What businesses should do after the Qantas hack

What businesses should do after the Qantas hack

Airteam Executive Director Rich Atkinson is an expert architect of scalable platforms and software designed locally for Australian businesses and governments. He is available for comment on this story.

 

In the wake of the Qantas customer data breach, which exposed the personal information of over six million people, Australian businesses are being urged to take practical steps to protect themselves and their customers.

 

“Events like this are unsettling, but they’re also an important reminder that good cyber security isn’t about panic, it’s about sensible, everyday actions done well,” said Rich Atkinson, Executive Director, Technology at Airteam.

 

Recent figures from the Office of the Australian Information Commissioner (OAIC) show that data breaches rose by 25% last year, with malicious or criminal attacks making up nearly 70% of incidents: and human error accounting for much of the rest.

 

“The reality is, even if your own systems are secure, a single weak link in your supply chain can expose you,” Atkinson said. “The Qantas incident shows how attackers are using sophisticated social engineering like phishing to bypass even the best technical controls.”

 

So what should Australian businesses do next?

 

 

1. Read the Australian Privacy Principles (APPs)

You don’t need a lawyer to get started: the APPs are written to be accessible. “If you collect and store personal data, these principles are your baseline for doing it safely and legally,” Atkinson said.

 

2. Audit What Data You Actually Need

“Did you know some breaches expose data from customers who left years ago?” Atkinson said. Regularly delete old data you no longer need: less data means less risk.

 

3. Tighten Up Access Controls

When was the last time you checked who has access? “About 1 in 10 Active Directory accounts are stale but active: perfect targets for attackers,” Atkinson warned.

 

4. Move Towards Zero Trust

Zero Trust means nobody automatically gets full access: not even employees inside the network. “With so many people working remotely, assuming the network is safe is no longer realistic,” said Atkinson.

 

5. Test Your Multi-Factor Authentication (MFA)
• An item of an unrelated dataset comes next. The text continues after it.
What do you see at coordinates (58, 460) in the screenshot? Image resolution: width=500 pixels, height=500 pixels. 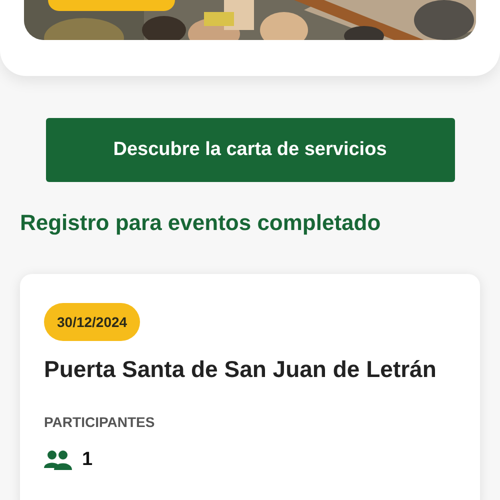 I see `people-icon` at bounding box center [58, 460].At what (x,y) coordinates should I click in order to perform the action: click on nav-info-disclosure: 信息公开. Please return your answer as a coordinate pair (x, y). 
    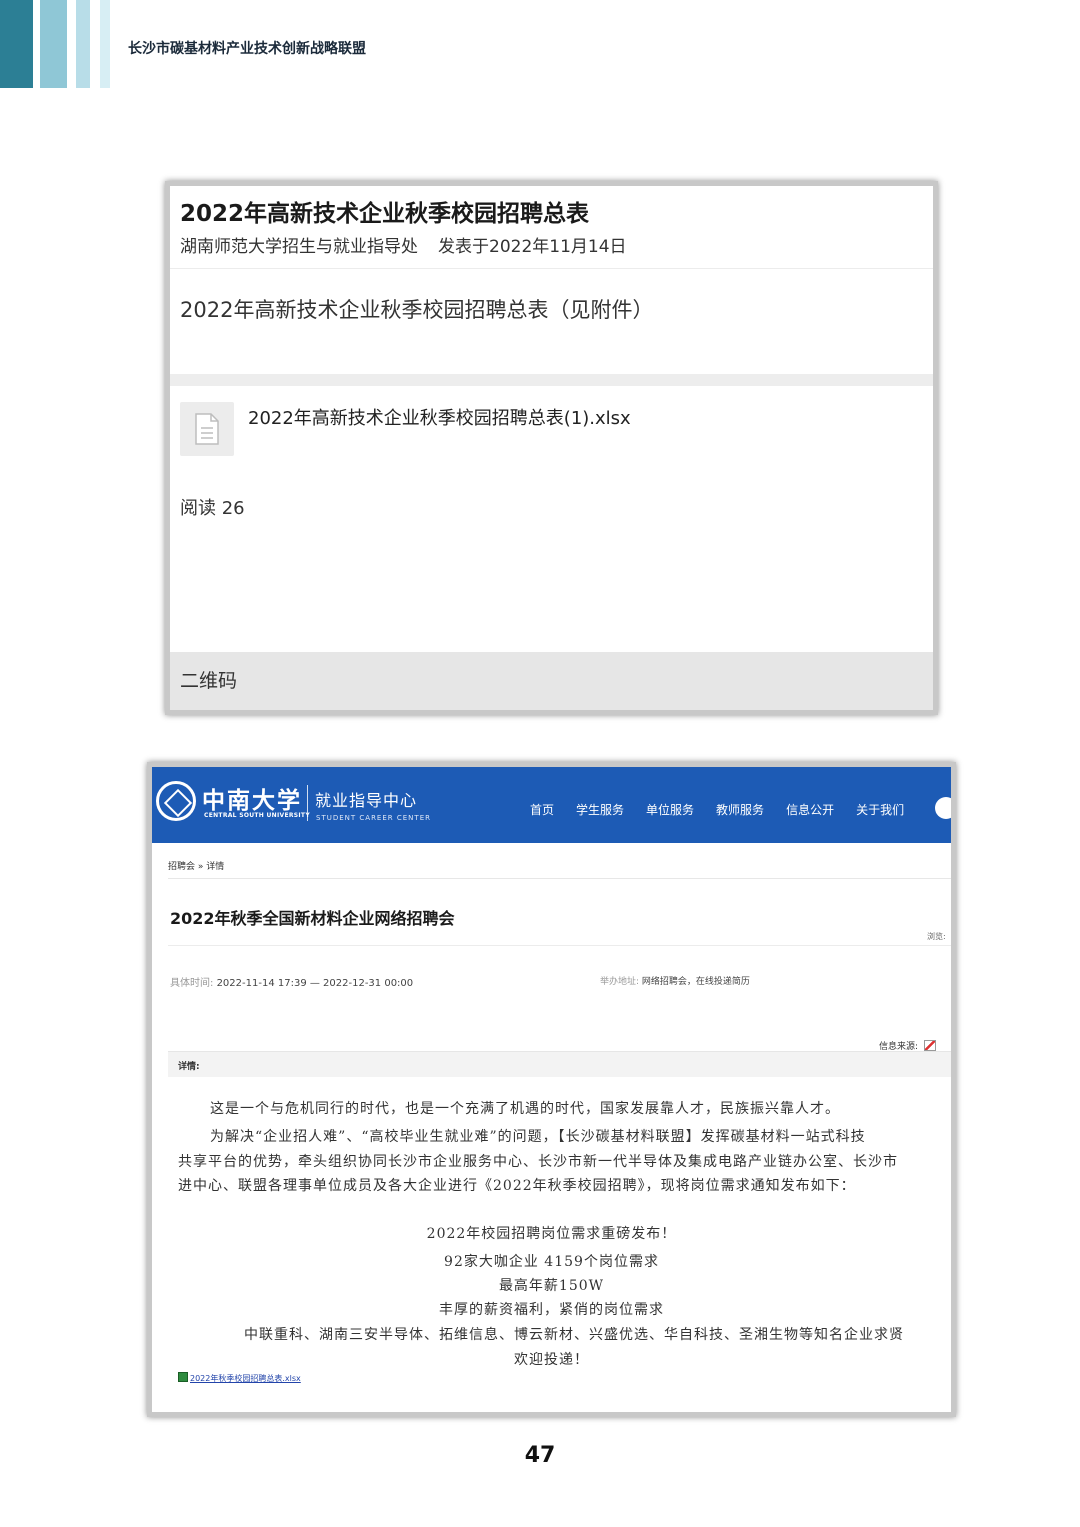
    Looking at the image, I should click on (810, 810).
MFA stops a lot of attacks, but it can be a loophole if not set up properly. “Adding a new device should require confirmation through a separate, verified channel. That’s the gold standard,” Atkinson said.

 

6. Strengthen Help Desk Identity Checks

Help desks are common targets for social engineering. “Move beyond just asking for a birth date or employee number: implement callback protocols and multi-step verification,” he advised.

 

7. Train Staff to Spot Urgency Tactics

“Phishing works because people panic when they feel pressured,” said Atkinson. Train staff to pause, verify, and stick to the process, no matter how ‘urgent’ a request seems.

 

8. Run Regular Social Engineering Drills

Test how your team responds to fake phishing calls and emails. “People learn best when they practise. It’s cheaper to find out now than in a real attack,” Atkinson said.

 

9. Hold Vendors to Your Standards

If you hold yourself to ISO 27001 or another security framework, your vendors should too. “If a third-party can access your data, they must meet the same standards you do, with regular checks,” said Atkinson.

 

10. Understand Overseas Software Risks

Many business tools are built offshore and may be subject to foreign government access. “It’s not always obvious, but data sovereignty and privacy laws matter. Know what you’re signing up for,” Atkinson said.

 

 

 

“Cyber security isn’t just a technology problem: it’s about people, processes and practical habits,” said Atkinson. “Australian businesses have a legal and moral duty to protect customer data, and that’s not something you can outsource and forget.”